### YOUR TASK:
Skip the pictures. Retype exactly, and only, the lines between the line holding "Viewport: 1278px width, 950px" and the last line below, inclusive.

### RECORD SET:
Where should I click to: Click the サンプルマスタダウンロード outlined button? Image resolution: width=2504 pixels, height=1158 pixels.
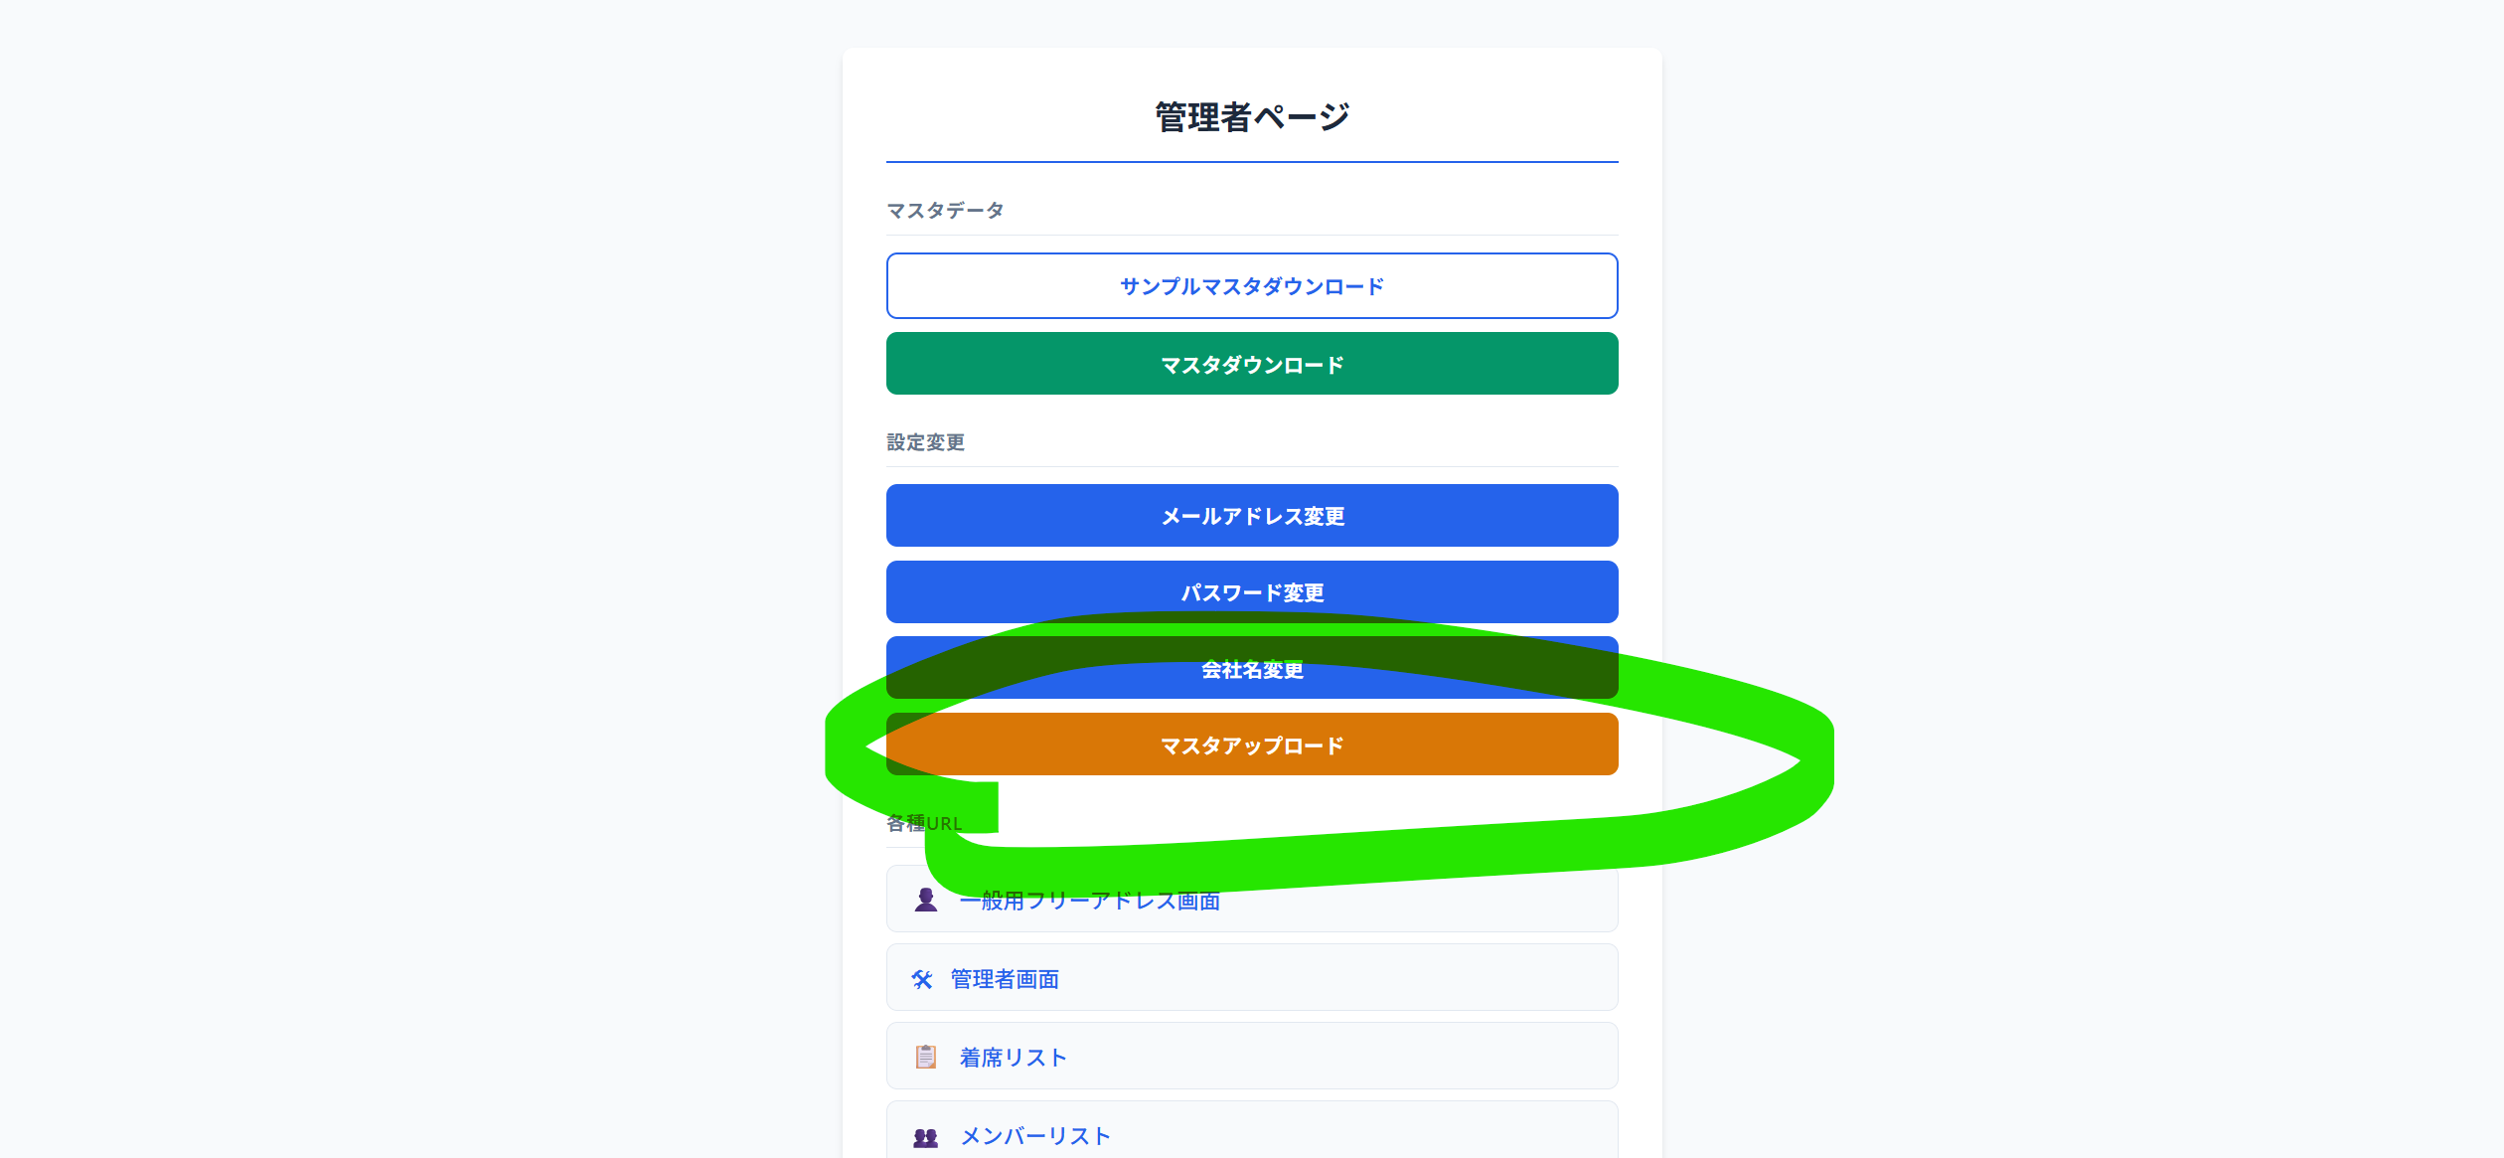[1251, 285]
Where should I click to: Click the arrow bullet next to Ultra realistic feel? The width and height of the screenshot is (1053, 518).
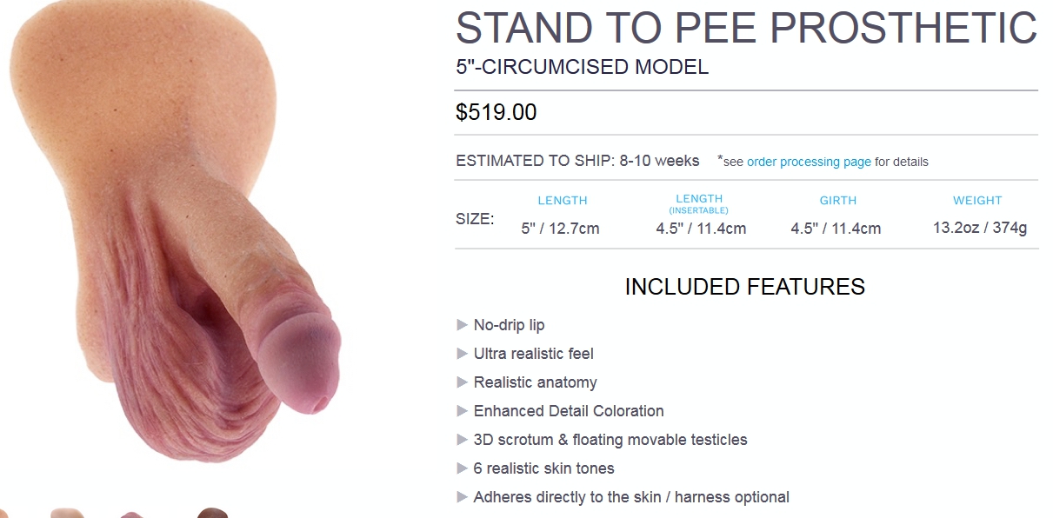pyautogui.click(x=463, y=354)
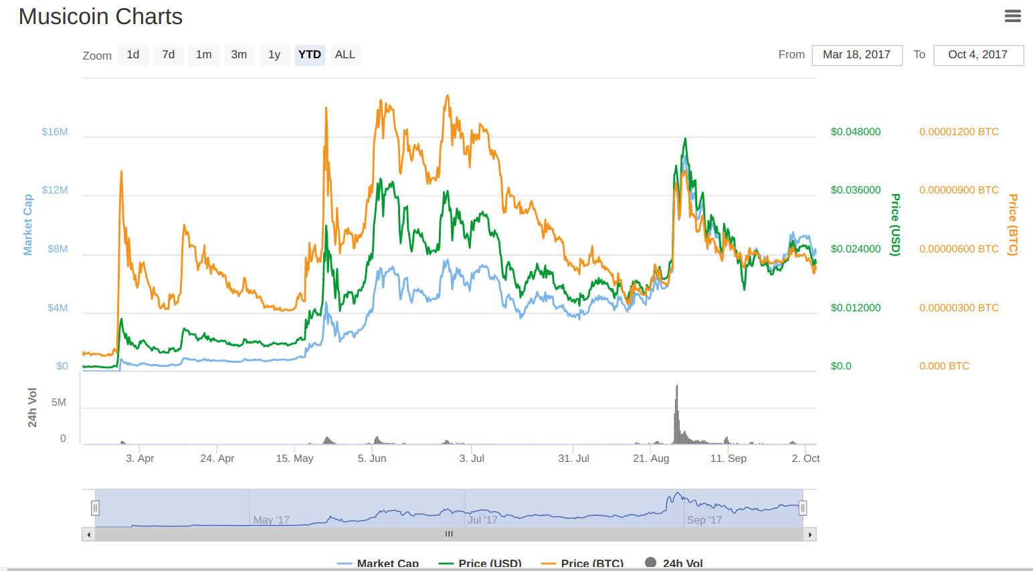Viewport: 1033px width, 571px height.
Task: Switch chart range to 1d
Action: pos(132,55)
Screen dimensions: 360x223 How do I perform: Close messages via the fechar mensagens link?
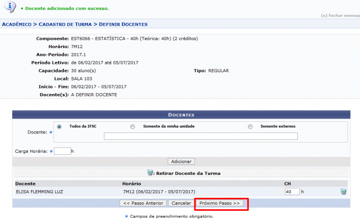click(340, 15)
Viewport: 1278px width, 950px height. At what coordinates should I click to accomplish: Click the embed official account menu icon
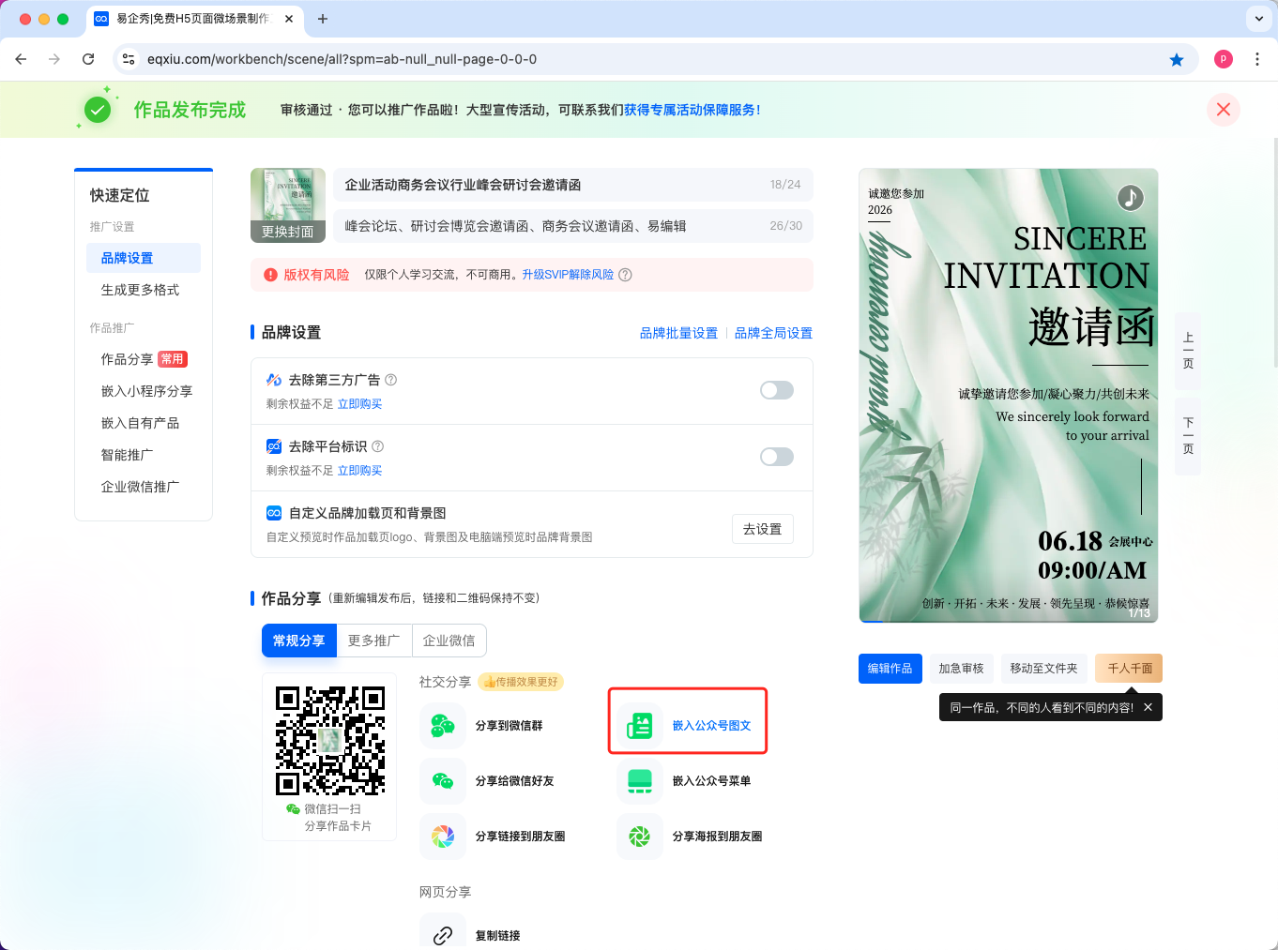tap(640, 781)
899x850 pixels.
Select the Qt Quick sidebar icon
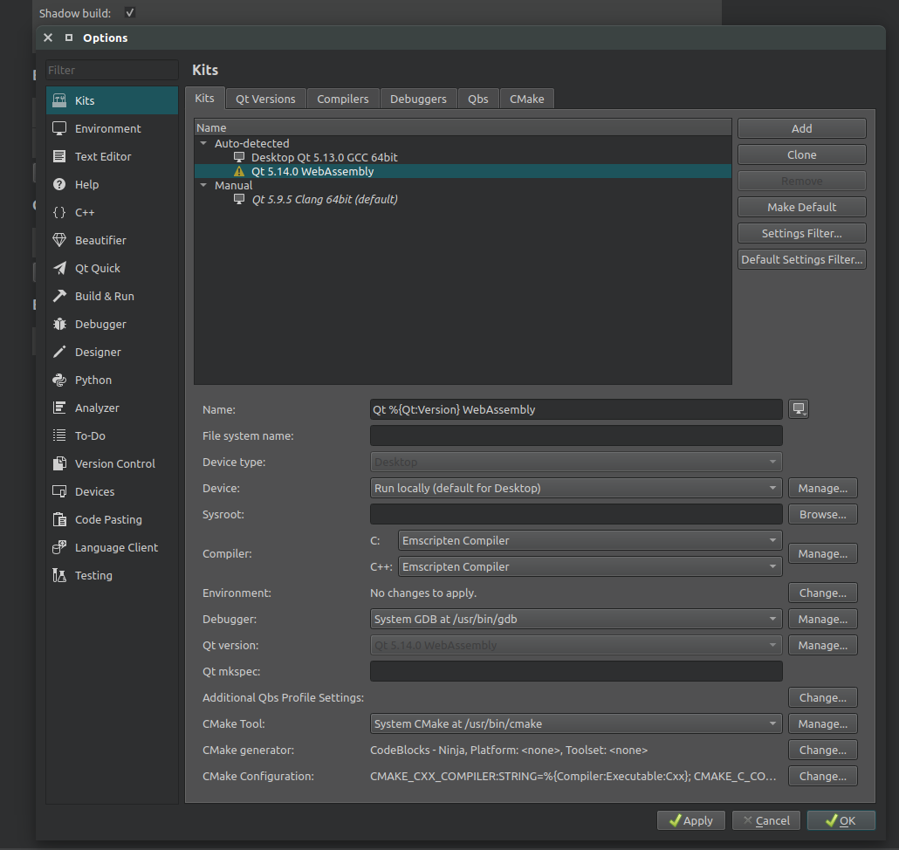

### THE COMPLETED TASK:
Viewport: 1278px width, 950px height. At what coordinates should I click to accomplish: Click the embed official account menu icon
tap(640, 781)
899x850 pixels.
Select the Qt Quick sidebar icon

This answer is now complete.